0

I've setup a Python script that will take certain bigquery tables from one dataset, clean them with a SQL query, and add the cleaned tables to a new dataset. This script works correctly. I want to set this up as a cloud function that triggers at midnight every day.

I've also used cloud scheduler to send a message to a pubsub topic at midnight every day. I've verified that this works correctly. I am new to pubsub but I followed the tutorial in the documentation and managed to setup a test cloud function that prints out hello world when it gets a push notification from pubsub.

However, my issue is that when I try to combine the two and automate my script - I get a log message that the execution crashed:

Function execution took 1119 ms, finished with status: 'crash'

To help you understand what I'm doing, here is the code in my main.py:

# Global libraries
import base64

# Local libraries
from scripts.one_minute_tables import helper

def one_minute_tables(event, context):

    # Log out the message that triggered the function
    print("""This Function was triggered by messageId {} published at {}
    """.format(context.event_id, context.timestamp))

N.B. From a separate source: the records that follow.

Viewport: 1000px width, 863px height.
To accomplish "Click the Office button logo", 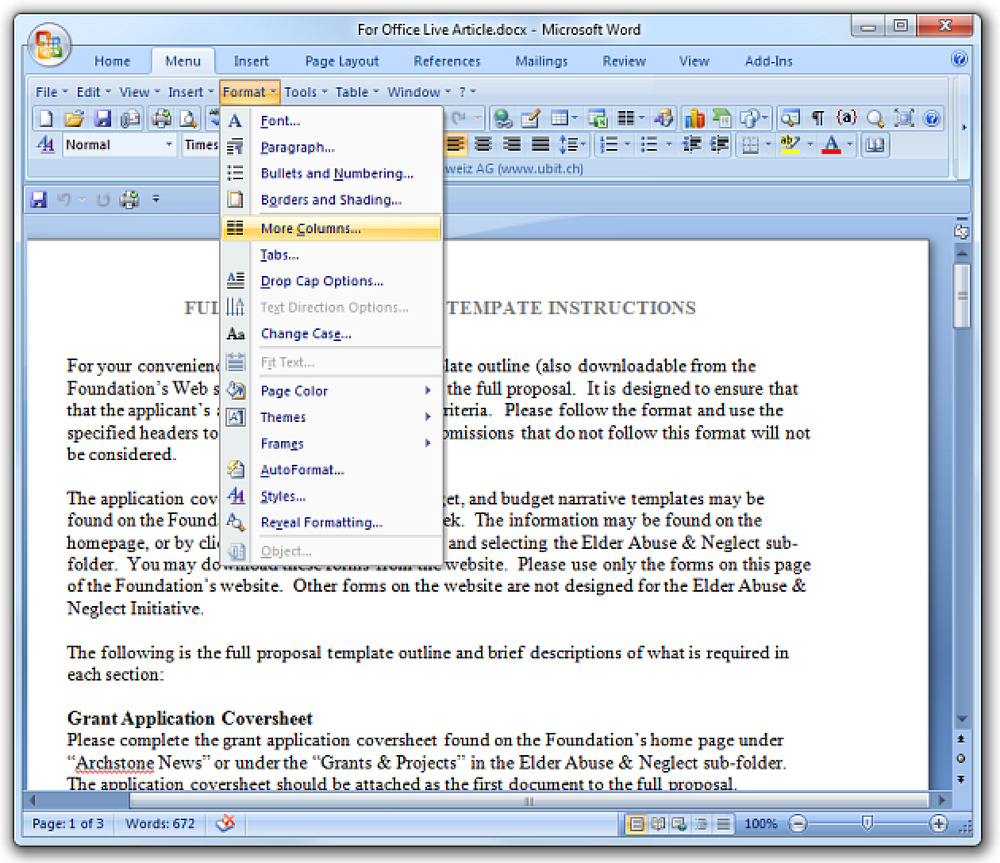I will 48,45.
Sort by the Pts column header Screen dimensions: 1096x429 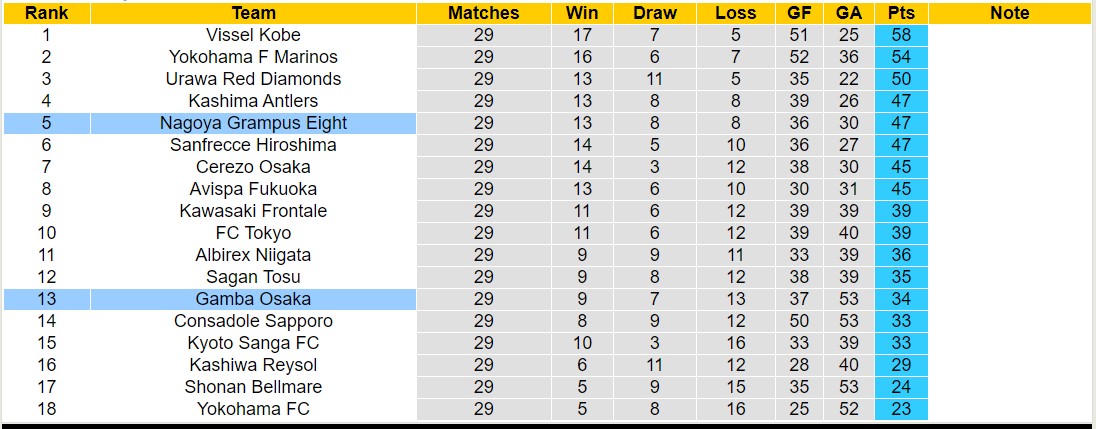(901, 13)
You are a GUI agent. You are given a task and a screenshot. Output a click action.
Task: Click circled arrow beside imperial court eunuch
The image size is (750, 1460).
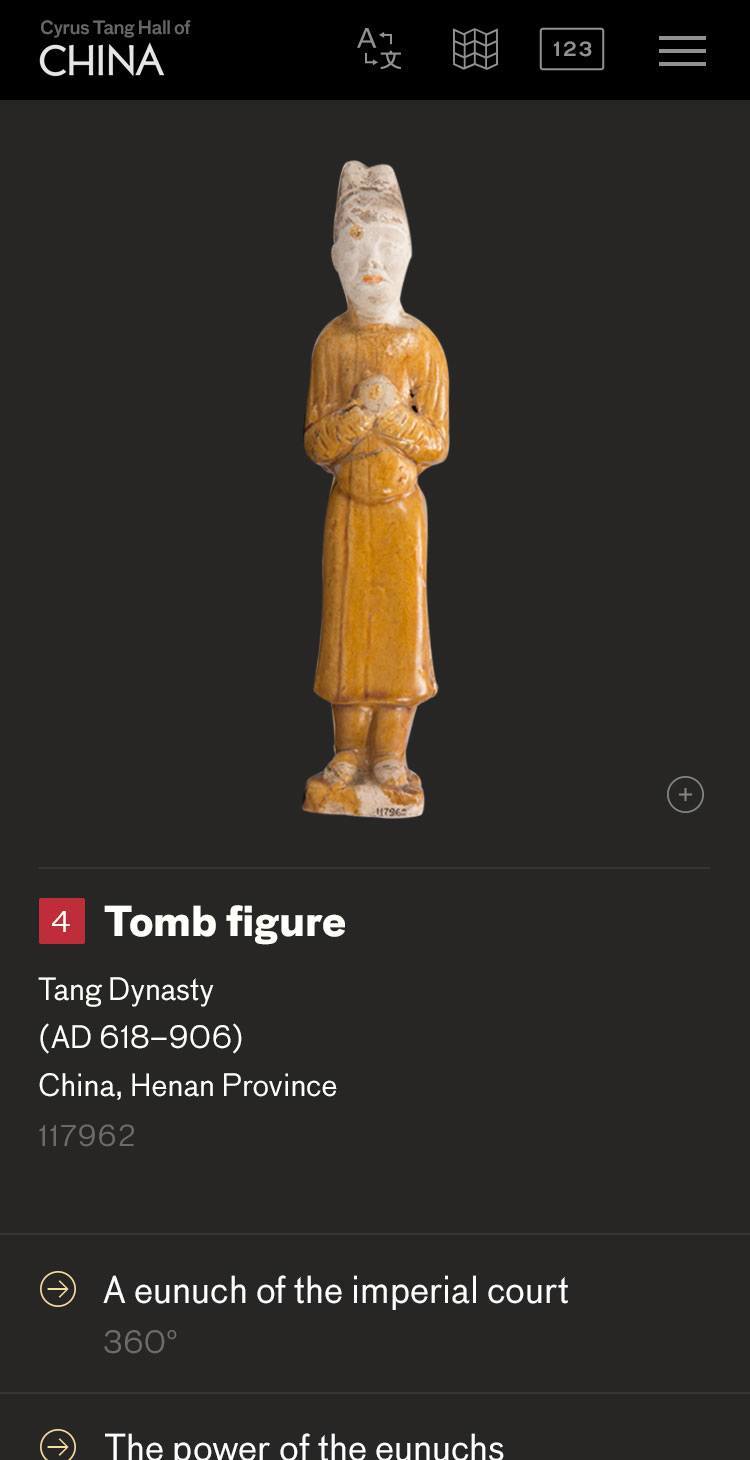[58, 1289]
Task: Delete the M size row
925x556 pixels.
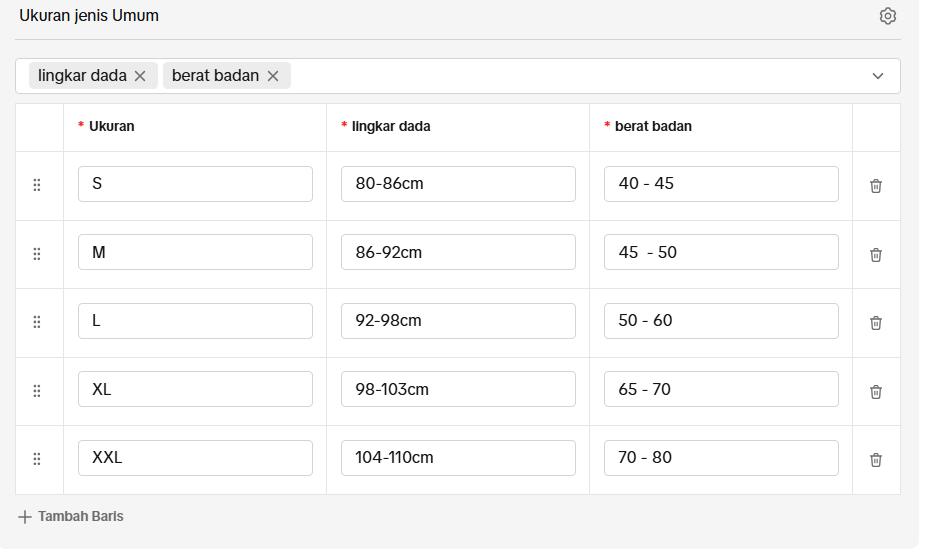Action: click(x=876, y=255)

    # Get the message from the event data
    name = base64.b64decode(event['data']).decode('utf-8')

    # If it's the message for the daily midnight schedule, execute function
    if name == 'midnight':
        helper.format_tables('raw_data','table1')
    else:
        pass

For the sake of convenience, this is a simplified version of my python script:

# Global libraries
from google.cloud import bigquery
import os

# Login to bigquery by providing credentials
credential_path = 'secret.json'
os.environ['GOOGLE_APPLICATION_CREDENTIALS'] = credential_path

def format_tables(dataset, list_of_tables):

    # Initialize the client
    client = bigquery.Client()

    # Loop through the list of tables
    for table in list_of_tables:

        # Create the query object
        script = f"""
            SELECT *
            FROM {dataset}.{table}
        """

        # Call the API
        query = client.query(script)

        # Wait for job to finish
        results = query.result()

        # Print
        print('Data cleaned and updated in table: {}.{}'.format(dataset, table))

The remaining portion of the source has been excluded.